[Short exercise]
Could you rewrite the material below with every "Open" replaced by "Go to" and everything else left unchanged? Leave the pictures out of your version.

[Exercise inputs]
———

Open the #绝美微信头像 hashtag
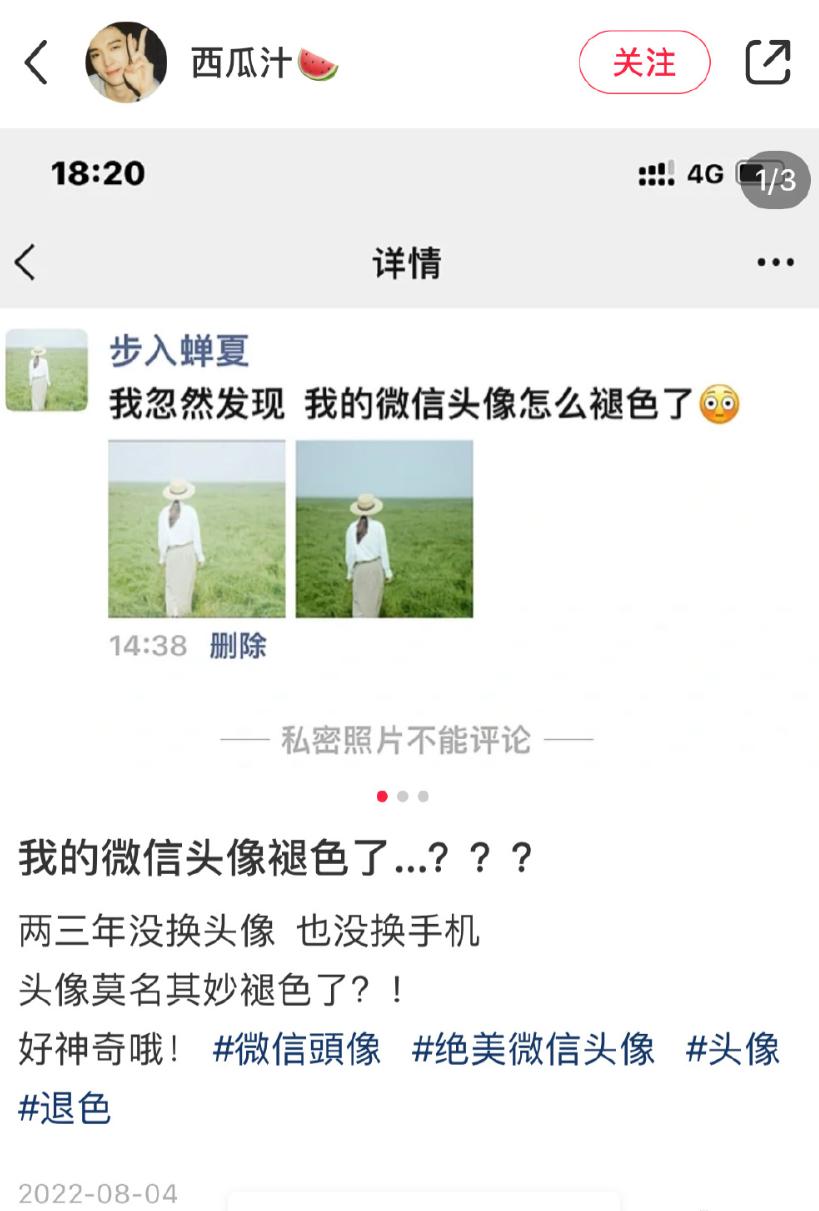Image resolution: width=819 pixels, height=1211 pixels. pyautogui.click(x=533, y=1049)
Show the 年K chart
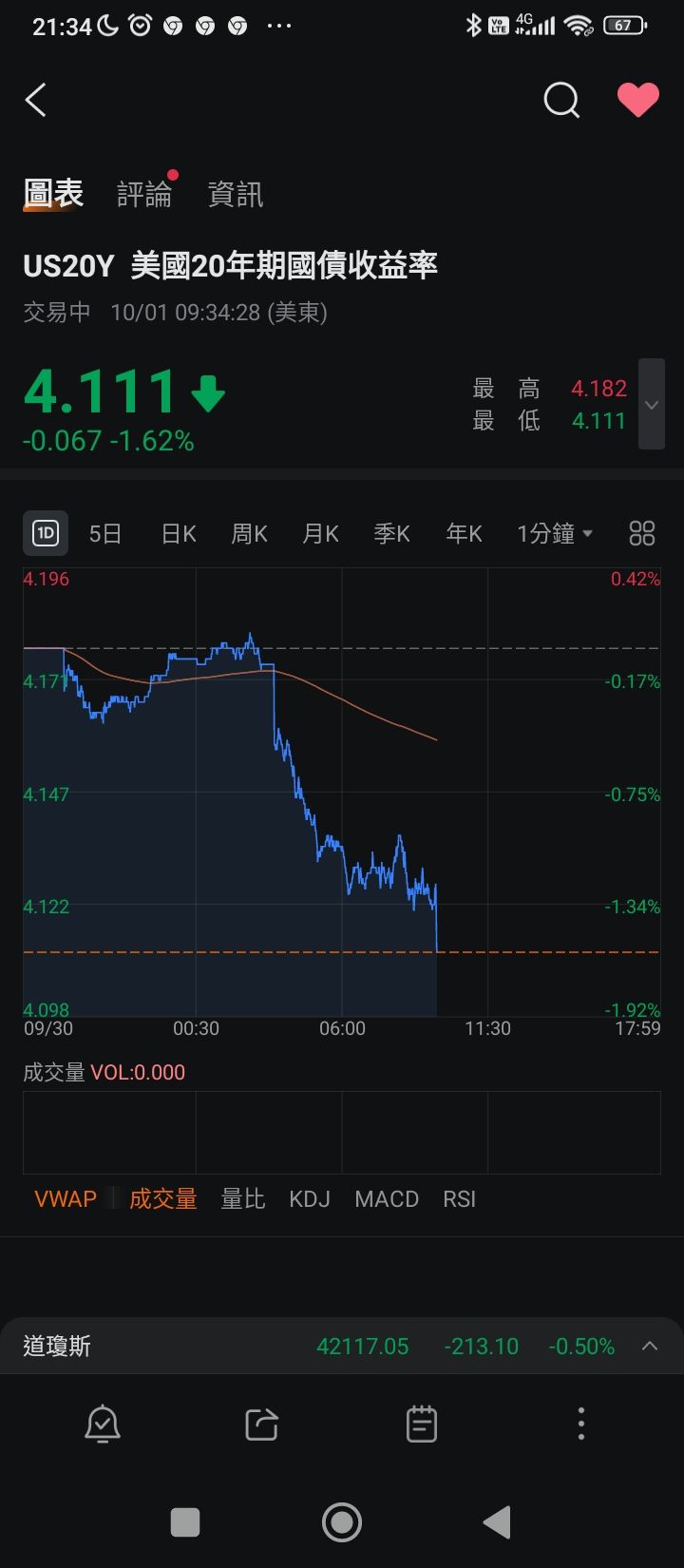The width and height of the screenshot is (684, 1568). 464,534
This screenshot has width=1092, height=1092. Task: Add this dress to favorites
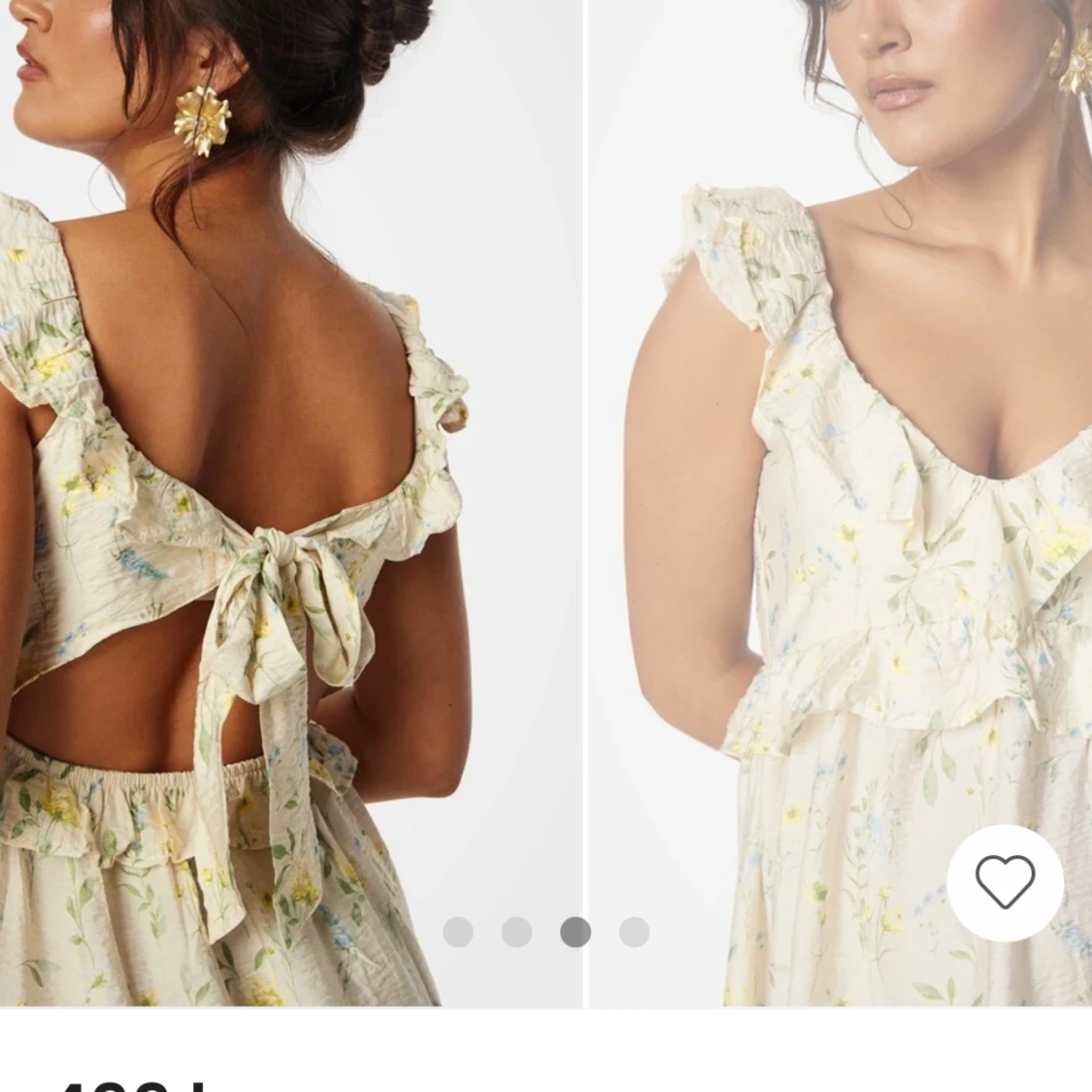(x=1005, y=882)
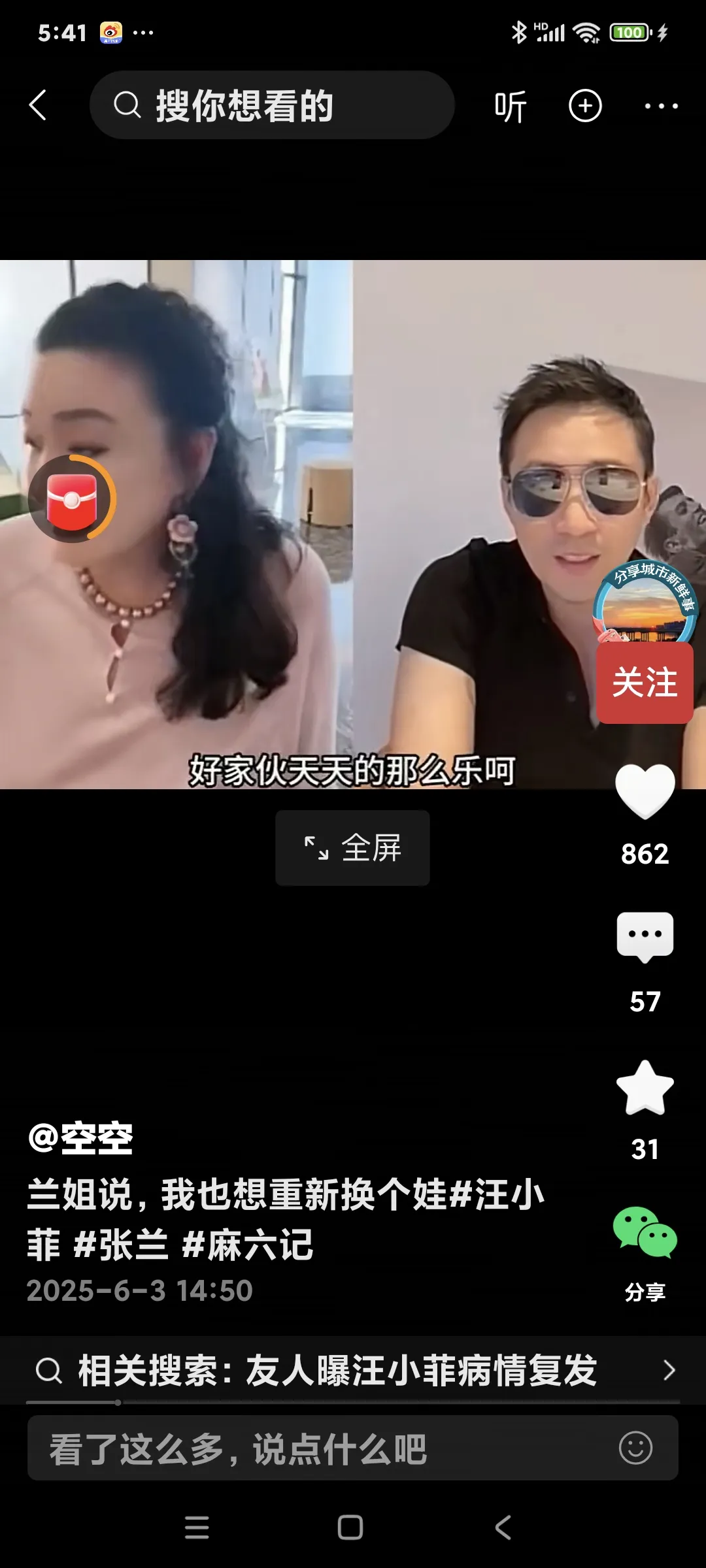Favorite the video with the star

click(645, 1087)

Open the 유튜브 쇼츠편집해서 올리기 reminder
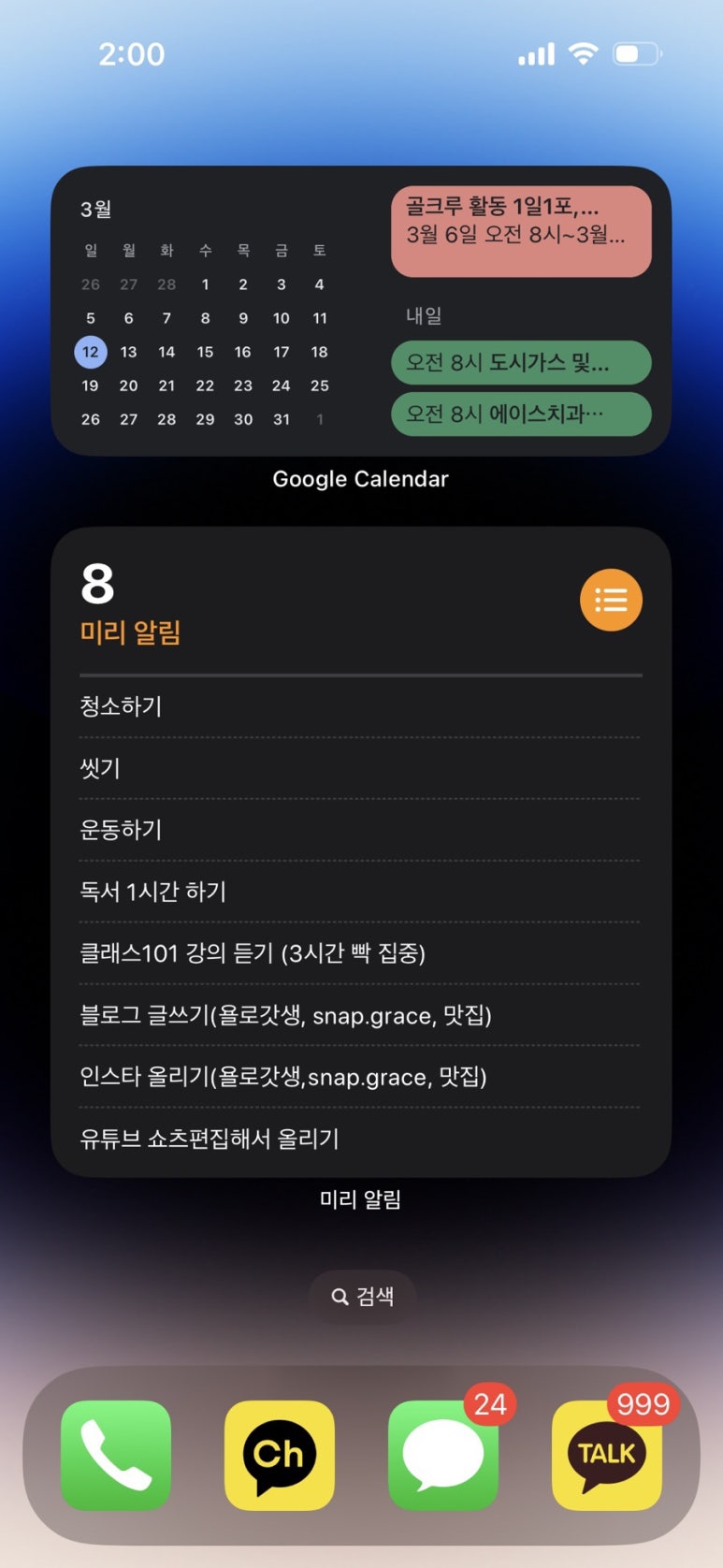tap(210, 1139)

———

[Final result]
Go to the #绝美微信头像 hashtag
Image resolution: width=819 pixels, height=1211 pixels. pyautogui.click(x=533, y=1049)
Show the 年K chart
The width and height of the screenshot is (684, 1568). 464,534
This screenshot has width=1092, height=1092. Task: Add this dress to favorites
(x=1005, y=882)
Favorite the video with the star

click(645, 1087)

Go to the 유튜브 쇼츠편집해서 올리기 reminder
tap(210, 1139)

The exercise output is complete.